Exercise aim —
The lines needed are those from the start of the records through the line holding "Client Login (540, 1941)", each copied exactly.

[Saved entries]
☆ ☆ ☆ ☆ ☆ ☆ ☆
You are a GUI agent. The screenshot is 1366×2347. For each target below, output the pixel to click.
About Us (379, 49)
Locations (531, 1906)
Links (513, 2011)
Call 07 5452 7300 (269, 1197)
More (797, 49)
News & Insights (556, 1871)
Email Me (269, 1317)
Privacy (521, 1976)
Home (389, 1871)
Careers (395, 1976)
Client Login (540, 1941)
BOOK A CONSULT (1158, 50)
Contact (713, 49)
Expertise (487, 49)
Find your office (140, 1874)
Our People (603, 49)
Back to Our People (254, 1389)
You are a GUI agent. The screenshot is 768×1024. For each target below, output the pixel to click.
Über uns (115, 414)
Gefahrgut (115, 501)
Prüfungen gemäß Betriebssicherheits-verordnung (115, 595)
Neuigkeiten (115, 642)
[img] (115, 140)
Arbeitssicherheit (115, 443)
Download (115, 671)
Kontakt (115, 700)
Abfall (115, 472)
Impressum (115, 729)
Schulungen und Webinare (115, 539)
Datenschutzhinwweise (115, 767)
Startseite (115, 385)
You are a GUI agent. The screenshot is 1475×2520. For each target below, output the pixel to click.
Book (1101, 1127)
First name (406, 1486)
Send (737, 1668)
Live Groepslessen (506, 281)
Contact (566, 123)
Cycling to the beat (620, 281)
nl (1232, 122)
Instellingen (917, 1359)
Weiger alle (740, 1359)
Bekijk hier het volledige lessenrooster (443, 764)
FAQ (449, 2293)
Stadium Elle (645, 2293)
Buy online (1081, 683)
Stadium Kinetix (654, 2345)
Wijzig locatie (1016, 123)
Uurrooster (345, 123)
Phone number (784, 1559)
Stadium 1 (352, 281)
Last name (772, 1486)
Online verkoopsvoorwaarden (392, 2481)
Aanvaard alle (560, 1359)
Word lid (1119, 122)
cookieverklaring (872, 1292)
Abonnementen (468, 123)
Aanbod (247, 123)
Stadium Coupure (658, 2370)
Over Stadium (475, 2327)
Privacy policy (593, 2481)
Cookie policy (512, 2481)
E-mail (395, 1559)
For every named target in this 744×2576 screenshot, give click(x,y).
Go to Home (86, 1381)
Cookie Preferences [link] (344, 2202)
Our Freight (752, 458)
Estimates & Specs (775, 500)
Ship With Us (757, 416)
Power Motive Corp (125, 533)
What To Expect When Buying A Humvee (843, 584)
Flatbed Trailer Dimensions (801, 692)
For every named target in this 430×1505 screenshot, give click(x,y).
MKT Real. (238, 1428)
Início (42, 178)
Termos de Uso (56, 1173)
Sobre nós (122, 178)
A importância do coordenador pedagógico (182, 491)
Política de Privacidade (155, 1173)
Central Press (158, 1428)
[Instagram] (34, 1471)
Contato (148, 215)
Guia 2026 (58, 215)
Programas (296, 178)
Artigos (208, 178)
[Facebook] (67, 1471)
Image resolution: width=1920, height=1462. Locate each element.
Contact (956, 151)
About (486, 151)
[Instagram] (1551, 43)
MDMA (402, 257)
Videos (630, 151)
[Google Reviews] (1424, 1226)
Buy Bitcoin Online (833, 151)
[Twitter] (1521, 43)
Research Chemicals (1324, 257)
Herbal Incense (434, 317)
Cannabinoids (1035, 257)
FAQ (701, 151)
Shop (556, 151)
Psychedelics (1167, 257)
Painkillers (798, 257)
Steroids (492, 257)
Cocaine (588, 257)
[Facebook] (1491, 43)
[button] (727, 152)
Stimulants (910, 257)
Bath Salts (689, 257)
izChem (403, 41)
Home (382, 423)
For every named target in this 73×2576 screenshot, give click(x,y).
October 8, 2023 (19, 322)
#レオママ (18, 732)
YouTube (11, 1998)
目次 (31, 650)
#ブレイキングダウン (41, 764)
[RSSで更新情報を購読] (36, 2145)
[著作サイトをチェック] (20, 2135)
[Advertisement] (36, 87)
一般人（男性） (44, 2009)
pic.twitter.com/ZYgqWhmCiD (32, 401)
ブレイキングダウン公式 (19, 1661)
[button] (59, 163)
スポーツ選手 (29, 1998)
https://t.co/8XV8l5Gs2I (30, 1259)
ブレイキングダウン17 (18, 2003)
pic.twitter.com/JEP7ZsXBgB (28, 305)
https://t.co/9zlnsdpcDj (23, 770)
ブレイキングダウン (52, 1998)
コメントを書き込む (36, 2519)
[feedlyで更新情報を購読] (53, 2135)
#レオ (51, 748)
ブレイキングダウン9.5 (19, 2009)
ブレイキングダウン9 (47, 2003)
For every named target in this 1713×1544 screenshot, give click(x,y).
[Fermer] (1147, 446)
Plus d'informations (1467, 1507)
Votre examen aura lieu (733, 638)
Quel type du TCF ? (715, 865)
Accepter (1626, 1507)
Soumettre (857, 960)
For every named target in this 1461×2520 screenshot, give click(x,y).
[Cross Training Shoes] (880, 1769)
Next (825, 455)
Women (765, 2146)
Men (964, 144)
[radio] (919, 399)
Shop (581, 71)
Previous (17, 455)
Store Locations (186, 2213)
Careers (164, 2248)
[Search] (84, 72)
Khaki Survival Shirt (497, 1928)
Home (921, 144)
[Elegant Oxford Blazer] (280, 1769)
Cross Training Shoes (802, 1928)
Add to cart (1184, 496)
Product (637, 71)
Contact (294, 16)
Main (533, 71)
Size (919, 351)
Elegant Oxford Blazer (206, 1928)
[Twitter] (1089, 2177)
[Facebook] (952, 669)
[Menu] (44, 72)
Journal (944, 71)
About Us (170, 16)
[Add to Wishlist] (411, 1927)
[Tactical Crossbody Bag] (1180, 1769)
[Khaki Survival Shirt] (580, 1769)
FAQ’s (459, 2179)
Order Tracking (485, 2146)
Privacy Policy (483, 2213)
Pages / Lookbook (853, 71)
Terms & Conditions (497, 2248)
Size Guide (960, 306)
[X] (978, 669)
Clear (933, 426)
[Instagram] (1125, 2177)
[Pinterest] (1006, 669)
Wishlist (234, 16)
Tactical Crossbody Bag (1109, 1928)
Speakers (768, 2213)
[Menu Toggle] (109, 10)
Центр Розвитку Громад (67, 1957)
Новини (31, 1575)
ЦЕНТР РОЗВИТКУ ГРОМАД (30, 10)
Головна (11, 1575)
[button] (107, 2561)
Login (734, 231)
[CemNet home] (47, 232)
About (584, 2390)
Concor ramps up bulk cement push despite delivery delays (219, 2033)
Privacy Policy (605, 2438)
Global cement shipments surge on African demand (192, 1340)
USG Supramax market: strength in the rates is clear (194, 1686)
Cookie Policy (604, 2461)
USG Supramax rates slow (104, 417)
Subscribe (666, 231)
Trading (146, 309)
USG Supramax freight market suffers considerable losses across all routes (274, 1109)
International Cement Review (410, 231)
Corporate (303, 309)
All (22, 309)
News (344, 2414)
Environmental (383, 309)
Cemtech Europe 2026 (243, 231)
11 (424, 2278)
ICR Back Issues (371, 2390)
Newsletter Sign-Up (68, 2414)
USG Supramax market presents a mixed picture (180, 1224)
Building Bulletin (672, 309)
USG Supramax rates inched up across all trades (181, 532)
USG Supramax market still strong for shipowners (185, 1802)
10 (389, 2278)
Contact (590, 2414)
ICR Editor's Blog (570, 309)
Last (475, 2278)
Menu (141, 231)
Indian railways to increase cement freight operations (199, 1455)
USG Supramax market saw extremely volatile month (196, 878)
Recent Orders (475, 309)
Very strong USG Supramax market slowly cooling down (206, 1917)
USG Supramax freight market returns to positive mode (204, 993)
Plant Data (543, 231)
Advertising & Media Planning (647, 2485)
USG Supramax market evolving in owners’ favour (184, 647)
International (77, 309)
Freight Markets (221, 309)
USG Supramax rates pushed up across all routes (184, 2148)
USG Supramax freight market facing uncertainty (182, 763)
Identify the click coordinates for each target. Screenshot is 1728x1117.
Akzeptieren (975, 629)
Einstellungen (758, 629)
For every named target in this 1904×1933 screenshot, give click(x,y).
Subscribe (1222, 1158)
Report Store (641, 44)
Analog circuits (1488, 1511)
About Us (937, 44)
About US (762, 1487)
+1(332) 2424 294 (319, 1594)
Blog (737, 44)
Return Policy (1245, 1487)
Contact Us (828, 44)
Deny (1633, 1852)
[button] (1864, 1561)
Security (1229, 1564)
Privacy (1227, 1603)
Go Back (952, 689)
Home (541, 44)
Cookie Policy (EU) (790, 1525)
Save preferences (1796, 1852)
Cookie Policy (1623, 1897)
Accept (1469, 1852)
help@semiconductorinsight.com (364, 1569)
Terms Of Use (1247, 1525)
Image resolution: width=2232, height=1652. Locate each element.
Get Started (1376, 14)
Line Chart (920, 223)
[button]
☆ ☆ ☆ ☆ ☆ ☆ ☆
Response to the exercise —
You are a GUI agent. The screenshot is 1366×2347. For each target below, output the pixel to click.
About Us (379, 49)
Locations (531, 1906)
Links (513, 2011)
Call 07 5452 7300 (269, 1197)
More (797, 49)
News & Insights (556, 1871)
Email Me (269, 1317)
Privacy (521, 1976)
Home (389, 1871)
Careers (395, 1976)
Client Login (540, 1941)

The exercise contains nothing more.